In this particular area of own funds, the EBA's mandate is twofold: one is related to multiple distributions and the other one to preferential distributions, which have been considered separately for joint-stock companies and non-joint stock companies. The provisions of these final draft RTS detail, in particular, whether and when multiple distributions would create a disproportionate drag on capital and clarify the meaning of preferential distributions – namely preferential rights to payments of distributions and order of payments of distribution. Furthermore, these RTS deal with the consequences of not meeting the criteria provided for in the regulation in terms of (dis)qualification of instruments as CET1 capital.
Capital instruments may include provisions that give rise to distributions that are a multiple of the distributions paid on voting Common Equity Tier 1 (CET1) instruments (multiple distributions). However, only a subset of those instruments would be considered not to create a disproportionate drag on capital, and could therefore be included in CET1.

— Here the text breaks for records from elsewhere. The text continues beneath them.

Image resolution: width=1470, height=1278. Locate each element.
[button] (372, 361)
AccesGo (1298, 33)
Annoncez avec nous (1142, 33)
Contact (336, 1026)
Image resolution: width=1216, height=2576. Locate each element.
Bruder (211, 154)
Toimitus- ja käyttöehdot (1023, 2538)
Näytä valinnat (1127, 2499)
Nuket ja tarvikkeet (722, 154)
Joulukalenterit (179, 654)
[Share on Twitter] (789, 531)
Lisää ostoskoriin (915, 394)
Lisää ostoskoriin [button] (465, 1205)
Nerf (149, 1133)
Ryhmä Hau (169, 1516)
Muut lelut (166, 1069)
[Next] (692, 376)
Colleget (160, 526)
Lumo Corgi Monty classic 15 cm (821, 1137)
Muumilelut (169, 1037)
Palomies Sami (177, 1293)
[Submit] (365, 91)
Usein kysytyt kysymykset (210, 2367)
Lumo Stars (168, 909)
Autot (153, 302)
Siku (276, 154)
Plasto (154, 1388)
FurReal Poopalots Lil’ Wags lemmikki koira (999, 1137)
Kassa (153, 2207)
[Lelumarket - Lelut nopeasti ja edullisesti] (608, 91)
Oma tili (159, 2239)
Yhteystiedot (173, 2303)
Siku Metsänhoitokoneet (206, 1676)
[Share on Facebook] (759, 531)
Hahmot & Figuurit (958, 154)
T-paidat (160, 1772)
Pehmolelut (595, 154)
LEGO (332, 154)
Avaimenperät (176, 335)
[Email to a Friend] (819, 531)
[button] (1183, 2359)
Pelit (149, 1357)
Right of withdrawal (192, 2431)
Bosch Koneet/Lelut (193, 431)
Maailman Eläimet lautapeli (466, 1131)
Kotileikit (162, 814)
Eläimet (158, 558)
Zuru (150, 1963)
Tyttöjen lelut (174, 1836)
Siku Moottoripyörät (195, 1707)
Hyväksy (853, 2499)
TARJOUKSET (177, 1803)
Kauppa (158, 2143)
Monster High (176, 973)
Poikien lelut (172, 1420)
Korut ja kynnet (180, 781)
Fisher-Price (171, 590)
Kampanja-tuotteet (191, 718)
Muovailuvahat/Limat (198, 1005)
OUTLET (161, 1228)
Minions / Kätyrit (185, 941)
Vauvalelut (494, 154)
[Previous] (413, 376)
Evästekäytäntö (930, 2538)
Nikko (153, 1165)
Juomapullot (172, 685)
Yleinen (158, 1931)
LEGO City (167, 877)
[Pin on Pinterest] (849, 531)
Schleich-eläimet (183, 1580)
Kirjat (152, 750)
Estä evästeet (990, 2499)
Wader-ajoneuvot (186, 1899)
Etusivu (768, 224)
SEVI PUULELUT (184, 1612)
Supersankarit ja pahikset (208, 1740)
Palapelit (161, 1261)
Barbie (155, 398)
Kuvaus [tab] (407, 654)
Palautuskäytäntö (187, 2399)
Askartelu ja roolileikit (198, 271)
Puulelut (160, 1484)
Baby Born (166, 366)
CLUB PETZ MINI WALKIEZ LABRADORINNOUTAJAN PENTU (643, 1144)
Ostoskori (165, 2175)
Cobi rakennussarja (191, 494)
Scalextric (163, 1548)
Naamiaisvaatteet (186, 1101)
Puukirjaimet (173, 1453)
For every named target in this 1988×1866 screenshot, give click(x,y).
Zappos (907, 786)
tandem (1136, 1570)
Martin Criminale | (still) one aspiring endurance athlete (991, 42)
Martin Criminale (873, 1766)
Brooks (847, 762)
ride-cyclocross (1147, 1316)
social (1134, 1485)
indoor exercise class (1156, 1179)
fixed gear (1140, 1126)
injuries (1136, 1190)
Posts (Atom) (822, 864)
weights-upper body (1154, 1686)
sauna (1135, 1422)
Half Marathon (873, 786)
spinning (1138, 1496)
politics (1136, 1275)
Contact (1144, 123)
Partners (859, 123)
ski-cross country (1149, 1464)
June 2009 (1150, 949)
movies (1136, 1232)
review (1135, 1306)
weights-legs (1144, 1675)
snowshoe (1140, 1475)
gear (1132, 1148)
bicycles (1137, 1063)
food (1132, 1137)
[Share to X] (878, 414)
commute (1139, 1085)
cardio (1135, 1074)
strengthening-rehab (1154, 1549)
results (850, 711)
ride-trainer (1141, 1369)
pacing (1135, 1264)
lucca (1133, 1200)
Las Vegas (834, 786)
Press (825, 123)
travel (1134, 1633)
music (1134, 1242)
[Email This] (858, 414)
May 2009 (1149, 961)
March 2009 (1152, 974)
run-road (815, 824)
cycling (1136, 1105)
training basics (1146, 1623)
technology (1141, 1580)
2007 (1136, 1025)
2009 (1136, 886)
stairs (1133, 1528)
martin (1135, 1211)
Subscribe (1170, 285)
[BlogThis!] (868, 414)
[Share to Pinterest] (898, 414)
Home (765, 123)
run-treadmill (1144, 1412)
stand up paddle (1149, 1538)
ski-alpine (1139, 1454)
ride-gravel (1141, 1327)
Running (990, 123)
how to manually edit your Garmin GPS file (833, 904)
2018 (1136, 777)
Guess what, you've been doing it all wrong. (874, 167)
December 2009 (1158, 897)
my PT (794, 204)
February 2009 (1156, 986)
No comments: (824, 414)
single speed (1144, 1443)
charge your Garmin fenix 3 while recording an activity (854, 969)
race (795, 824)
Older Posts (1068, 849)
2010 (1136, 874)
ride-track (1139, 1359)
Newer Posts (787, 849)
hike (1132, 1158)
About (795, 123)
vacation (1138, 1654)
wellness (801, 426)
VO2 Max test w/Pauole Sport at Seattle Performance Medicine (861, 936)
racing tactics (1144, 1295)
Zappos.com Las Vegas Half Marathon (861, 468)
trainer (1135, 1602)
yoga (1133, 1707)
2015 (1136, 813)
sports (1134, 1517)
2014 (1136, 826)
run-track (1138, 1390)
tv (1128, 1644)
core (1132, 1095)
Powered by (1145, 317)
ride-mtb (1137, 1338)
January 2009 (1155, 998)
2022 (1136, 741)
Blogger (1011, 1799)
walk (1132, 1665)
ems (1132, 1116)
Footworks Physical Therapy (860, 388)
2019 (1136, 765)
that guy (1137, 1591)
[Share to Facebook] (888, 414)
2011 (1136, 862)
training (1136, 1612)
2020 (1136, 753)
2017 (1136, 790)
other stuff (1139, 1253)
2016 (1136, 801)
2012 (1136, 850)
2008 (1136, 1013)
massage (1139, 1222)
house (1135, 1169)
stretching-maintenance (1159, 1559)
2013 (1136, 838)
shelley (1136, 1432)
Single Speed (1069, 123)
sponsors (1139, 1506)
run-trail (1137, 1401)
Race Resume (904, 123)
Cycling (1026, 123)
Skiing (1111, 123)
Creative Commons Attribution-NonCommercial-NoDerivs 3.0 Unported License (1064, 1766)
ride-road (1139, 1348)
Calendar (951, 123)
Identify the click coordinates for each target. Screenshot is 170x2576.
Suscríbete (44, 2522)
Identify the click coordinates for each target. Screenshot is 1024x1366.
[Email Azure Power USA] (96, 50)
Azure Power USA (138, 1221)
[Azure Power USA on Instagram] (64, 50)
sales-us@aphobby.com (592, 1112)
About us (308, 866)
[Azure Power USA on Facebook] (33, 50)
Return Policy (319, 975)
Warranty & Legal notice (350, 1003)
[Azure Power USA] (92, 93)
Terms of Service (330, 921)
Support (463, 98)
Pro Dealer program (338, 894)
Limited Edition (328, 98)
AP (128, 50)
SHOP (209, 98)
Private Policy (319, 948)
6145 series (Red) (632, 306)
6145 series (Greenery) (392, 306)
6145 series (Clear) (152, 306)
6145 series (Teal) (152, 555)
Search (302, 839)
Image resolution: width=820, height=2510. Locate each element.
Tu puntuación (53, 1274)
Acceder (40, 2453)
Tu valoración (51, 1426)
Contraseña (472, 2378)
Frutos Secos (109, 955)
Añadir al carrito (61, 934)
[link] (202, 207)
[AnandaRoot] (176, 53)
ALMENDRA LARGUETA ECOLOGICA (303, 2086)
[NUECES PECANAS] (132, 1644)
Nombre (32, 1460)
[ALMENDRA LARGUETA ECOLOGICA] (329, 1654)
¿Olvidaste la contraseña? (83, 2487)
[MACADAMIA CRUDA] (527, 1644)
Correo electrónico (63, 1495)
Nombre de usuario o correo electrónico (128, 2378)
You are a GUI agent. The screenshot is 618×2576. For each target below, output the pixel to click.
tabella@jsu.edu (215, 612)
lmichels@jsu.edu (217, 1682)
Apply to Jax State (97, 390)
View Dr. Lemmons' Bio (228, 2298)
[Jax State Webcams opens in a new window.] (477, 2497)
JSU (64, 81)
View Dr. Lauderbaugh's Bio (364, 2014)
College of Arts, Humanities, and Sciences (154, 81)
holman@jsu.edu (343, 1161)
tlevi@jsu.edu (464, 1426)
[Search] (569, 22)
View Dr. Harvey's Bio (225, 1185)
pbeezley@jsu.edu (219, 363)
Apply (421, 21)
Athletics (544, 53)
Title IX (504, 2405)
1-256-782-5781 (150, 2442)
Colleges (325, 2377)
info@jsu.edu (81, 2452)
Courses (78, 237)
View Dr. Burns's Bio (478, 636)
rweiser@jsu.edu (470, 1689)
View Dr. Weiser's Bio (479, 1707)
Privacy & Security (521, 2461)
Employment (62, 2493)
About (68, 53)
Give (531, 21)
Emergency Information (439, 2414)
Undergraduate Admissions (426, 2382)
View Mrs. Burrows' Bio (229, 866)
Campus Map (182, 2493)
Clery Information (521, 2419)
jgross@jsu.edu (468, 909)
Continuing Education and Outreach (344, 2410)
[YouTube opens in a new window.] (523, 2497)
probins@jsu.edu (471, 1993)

The draft final RTS aim at specifying harmonised criteria which are to be met by those instruments that are to be included in CET1, so as to ensure that the future loss absorbency of CET1 instruments is in no way compromised by disproportionate distributions that would create a drag on capital. In this respect, quantitative limits are set. These limits are expressed (i) in terms of the amount of distribution on one non-voting instrument with a multiple dividend compared with the amount of distribution on one voting instrument and (ii) in terms of the total amount of distribution paid on CET1 instruments. These criteria are restricted to joint stock companies.
Preferential distributions exist when holders of CET1 instruments have an advantage compared with other holders of CET1 instruments of the same institution, particularly regarding the timing and order of distribution payments. In addition, also those instruments where the distributions exceed the limits set with respect to multiple distributions are considered as preferential. In clarifying the definition of preferential distributions, these RTS aim at ensuring equal treatment among CET1 holders.
For joint stock companies, the approach is the same as for multiple distributions. For non-joint stock companies, and in order to take into account the specific features of this type of institutions, the approach is based on a set of criteria not strictly based on hard quantitative limits but on a combination of different factors related to the general features of instruments issued by non-joint stock companies. These criteria reflect, in particular, the nature of the holders of the non-voting instruments, the existence of a legal cap on the voting instruments, the voting rights and the average level of distributions.
The proposed draft RTS have been developed on the basis of Regulation 575/2013 of the European Parliament and of the Council of 26 June 2013 (CRR) on prudential requirements for credit institutions and investment firms.
The final standards have been sent to the European Commission for their adoption as EU Regulations that will be directly applicable throughout the EU.